Ann Surg Treat Res.  2023 Sep;105(3):133-140. 10.4174/astr.2023.105.3.133.

Donor sex and donor-recipient sex disparity do not affect hepatocellular carcinoma recurrence after living donor liver transplantation

Affiliations
  • 1Division of Hepatobiliary Surgery and Liver Transplantation, Department of Surgery, Asan Medical Center, University of Ulsan College of Medicine, Seoul, Korea

Abstract

Purpose
Studies have yielded contradictory results on whether donor sex and donor-recipient sex disparity affect hepatocellular carcinoma (HCC) recurrence after living donor liver transplantation (LDLT). The present study assessed whether donor sex or donor-recipient sex disparity affects HCC recurrence after LDLT at a high-volume center.
Methods
This study included 772 HCC patients who underwent LDLT between January 2006 and December 2015 at Asan Medical Center. Patients were divided into 4 groups based on the sex of the donor and recipient: male-to-male (n = 490, 63.5%), male-to-female (n = 75, 9.7%), female-to-male (n = 170, 22.0%), and female-to-female (n = 37, 4.8%).
Results
Disease-free survival (DFS; P = 0.372) and overall survival (OS; P = 0.591) did not differ significantly among the 4 groups. DFS also did not differ significantly between LDLT recipients with male and female donors (P = 0.792) or between male and female recipients (P = 0.084). After patient matching with an α-FP/des-γ-carboxy prothrombin/tumor volume score cutoff of 5logs, donor-recipient sex disparity did not significantly affect DFS (P = 0.598) or OS (P = 0.777). There were also no differences in DFS in matched LDLT recipients with male and female donors (P = 0.312) or between male and female recipients (P = 0.374).
Conclusion
Neither donor sex nor donor-recipient sex disparity significantly affected posttransplant HCC recurrence.

Keyword

Androgens; Donor selection; Donor sex; Hepatocellular carcinoma; Sex disparity

Figure

  • Fig. 1 Kaplan-Meier analysis of (A) disease-free survival (DFS) and (B) overall survival (OS) in all 772 patients who underwent living donor liver transplantation for hepatocellular carcinoma. Comparisons by log-rank tests.
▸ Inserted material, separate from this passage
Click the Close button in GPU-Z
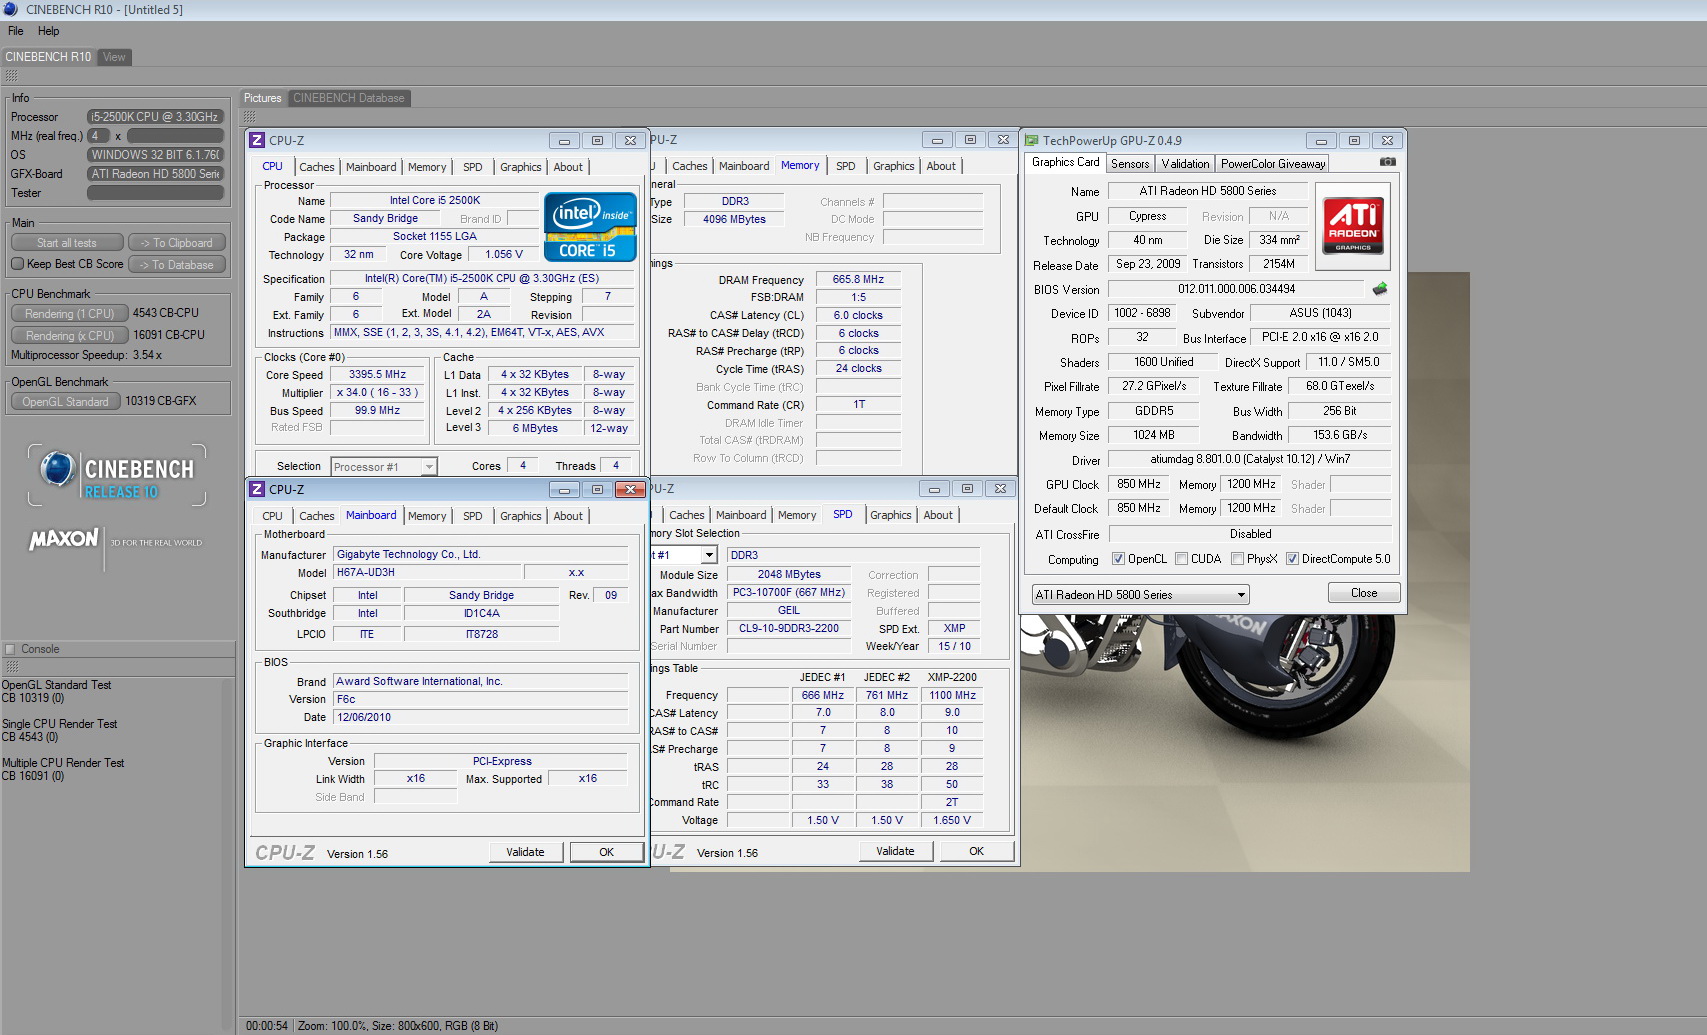 1363,593
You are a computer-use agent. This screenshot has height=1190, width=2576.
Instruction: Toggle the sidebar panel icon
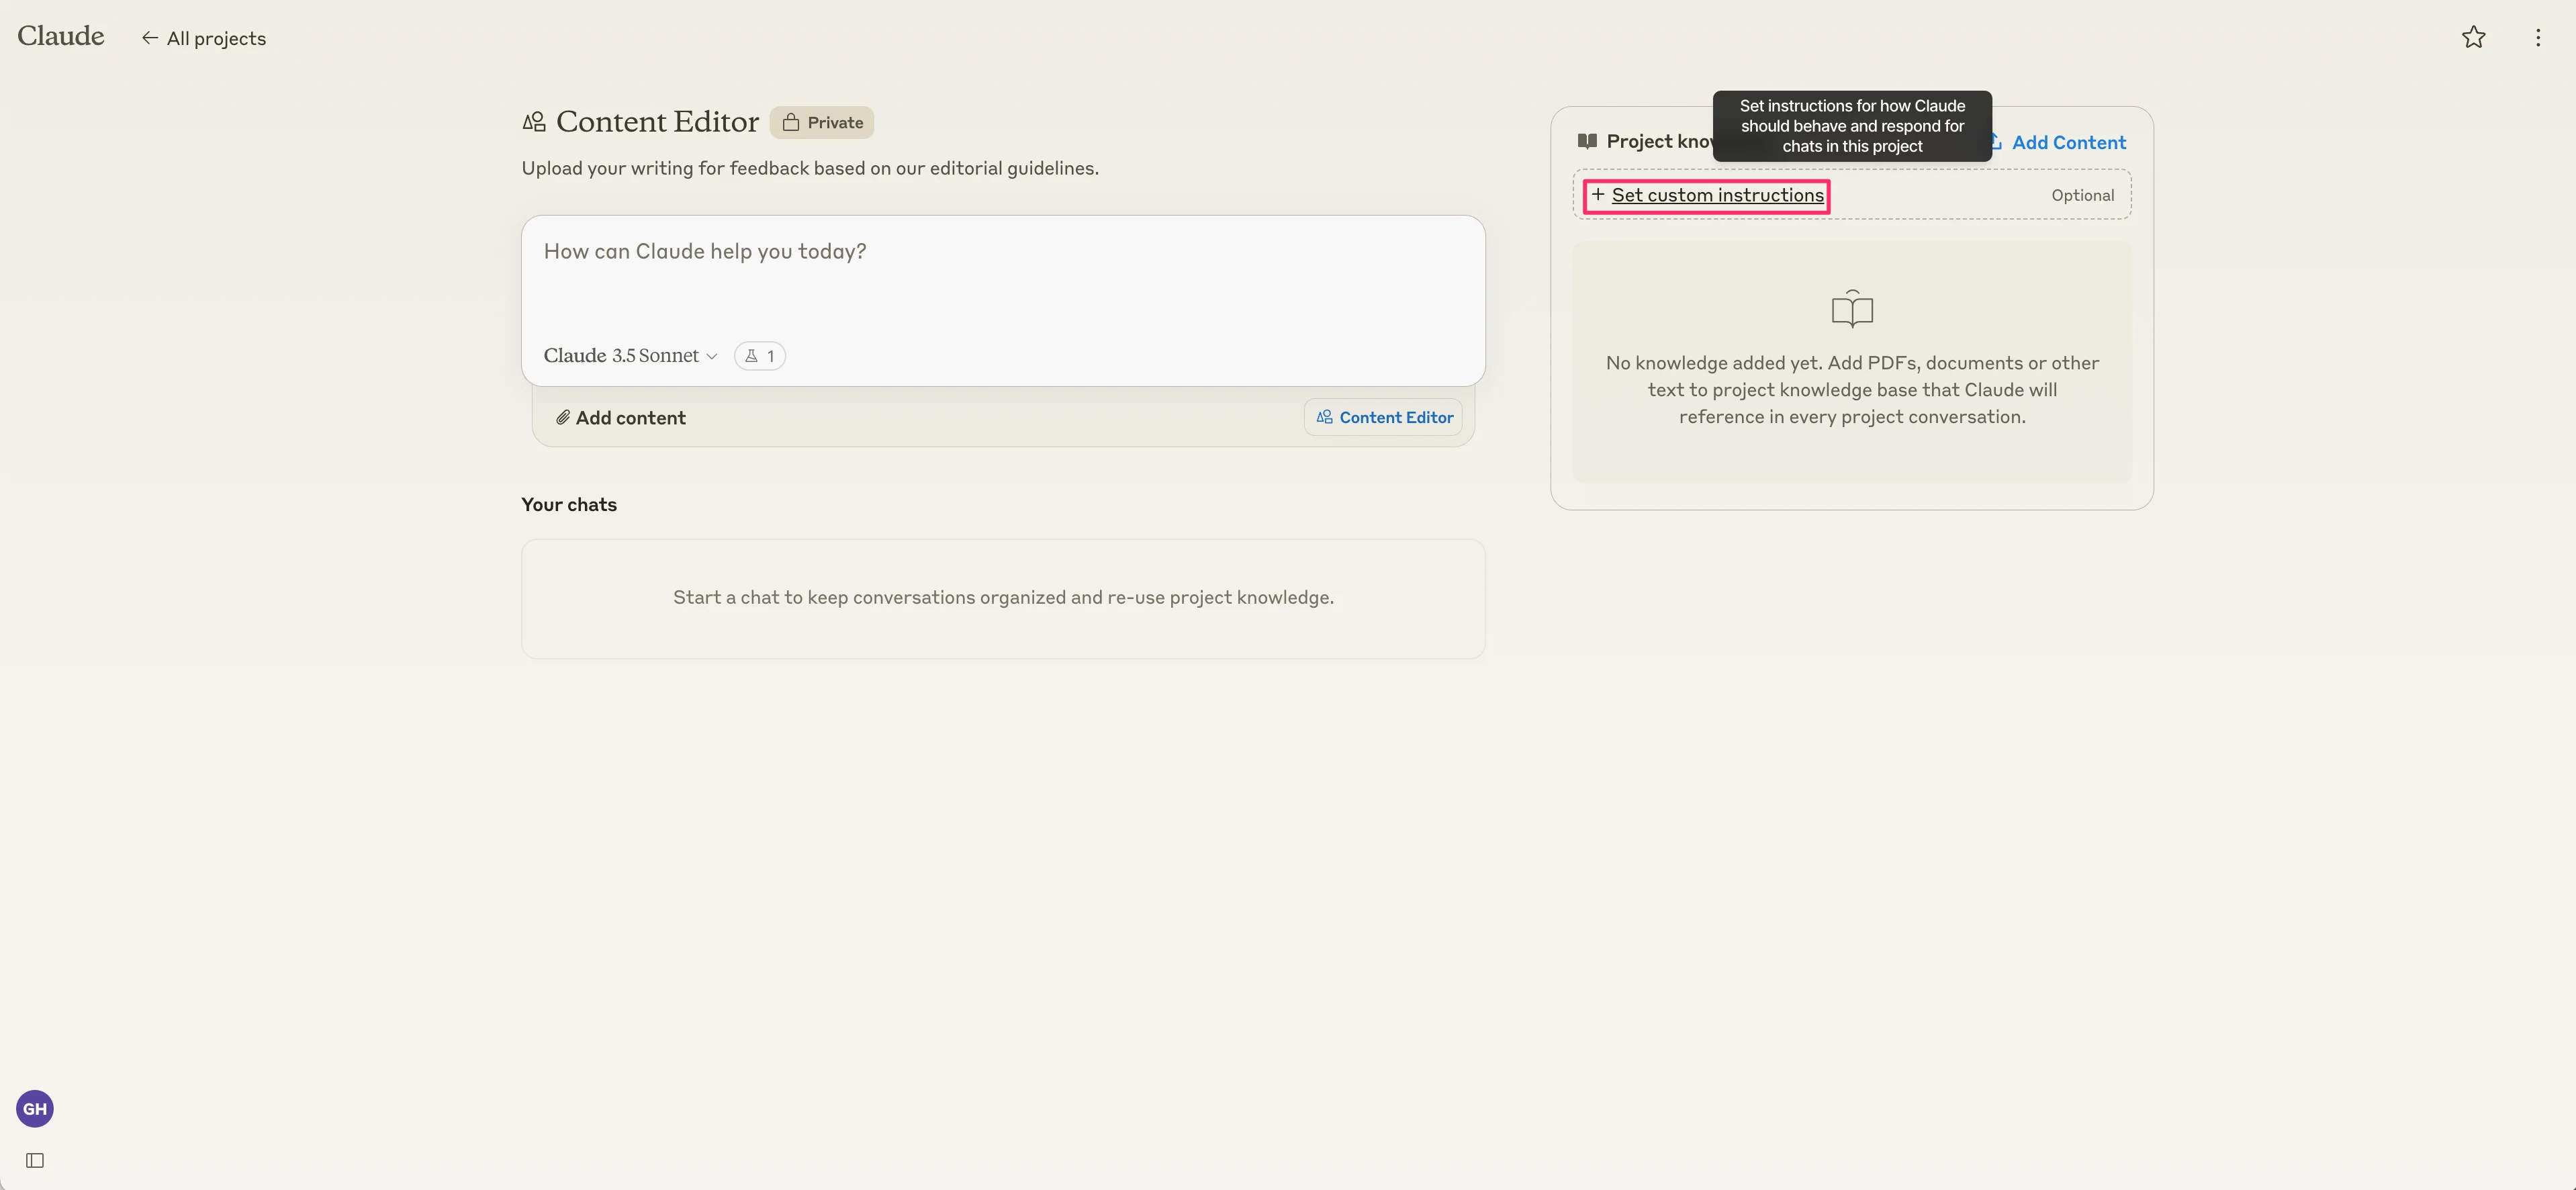point(35,1160)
  • Fig. 2 Kaplan-Meier analysis of (A) disease-free survival (DFS) and (B) overall survival (OS) curves in all 772 patients according to sex matching of the donor and recipient. Comparisons by log-rank tests. MM, male-to-male; MF, male-to-female; FM, female-to-male; FF, female-to-female.

  • Fig. 3 Kaplan-Meier analysis of disease-free survival (DFS) and overall survival (OS) in all 772 patients according to the sex of the donor (A and B) and recipient (C and D). Comparisons by log-rank tests.

  • Fig. 4 Kaplan-Meier analysis of (A) disease-free survival (DFS) and (B) overall survival (OS) in the 590 patients with ADV scores of <5log according to sex matching of the donor and recipient. Comparisons by log-rank tests. MM, male-to-male; MF, male-to-female; FM, female-to-male; FF, female-to-female; ADV, multiplication of α-FP, des-γ-carboxy prothrombin, and tumor volume.

  • Fig. 5 Kaplan-Meier analysis of disease-free survival (DFS) and overall survival (OS) in the 590 patients with ADV score of <5log according to the sex of the donor (A and B) and recipient (C and D). Comparisons by log-rank tests. ADV, multiplication of α-FP, des-γ-carboxy prothrombin, and tumor volume.